In the works, one may also sense unspeakable loneliness, which Wei traces back to his childhood.
"I was a very lonely child. I once wrote in a composition at school that whenever I walked alone, I often imagined another boy walking and talking with me. ... I asked myself what kind of a job would suit me when I grew up. I could think of nothing else but painting."
Although Wei paints a lot of female figures, his subjects on canvas aren't beautiful in the conventional sense. In his works created after 2000, the women have chubby hands and legs, disproportionate bodies and aren't the most attractive overall.
"If I have to choose between making something look beautiful and making something look realistic, I would choose the latter," Wei says.
He put these "real" women in all kinds of unrealistic, dreamy and even dark settings.
Some were inspired by his childhood experiences of living in a military housing community. In other situations, he seeks alluring contradictions. In Horseback Rider No 1, for instance, the serenity on the face of a naked woman-with her head shaven-contrasts with the great pain she feels as arrows pierce her body.

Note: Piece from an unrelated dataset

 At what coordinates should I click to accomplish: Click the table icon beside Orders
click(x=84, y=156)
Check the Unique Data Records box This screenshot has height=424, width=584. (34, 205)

He deviates slightly in his recent woman portraits. He tones down the sexual appeal while seeking the clean, elegant feeling of classical oil paintings.
Wei pays homage to Eugene Delacroix in a newly finished work, titled My Delacroix. He was inspired by a side-profile photo of the painter of Liberty Leading the People. Wei painted a pose similar to that struck by the French artist in the image, but replaced Delacroix with a woman. She looks pale and gives a sideway glance. Her chest is partly exposed.
Sometimes when he looks at photos, he gets very weird thoughts. Wei says he was perhaps born to be an "unusual person".
"There is nothing wrong with eroticism," he says. "China lacks painters of the erotic motif, which makes up a more complicated and richer part of human nature."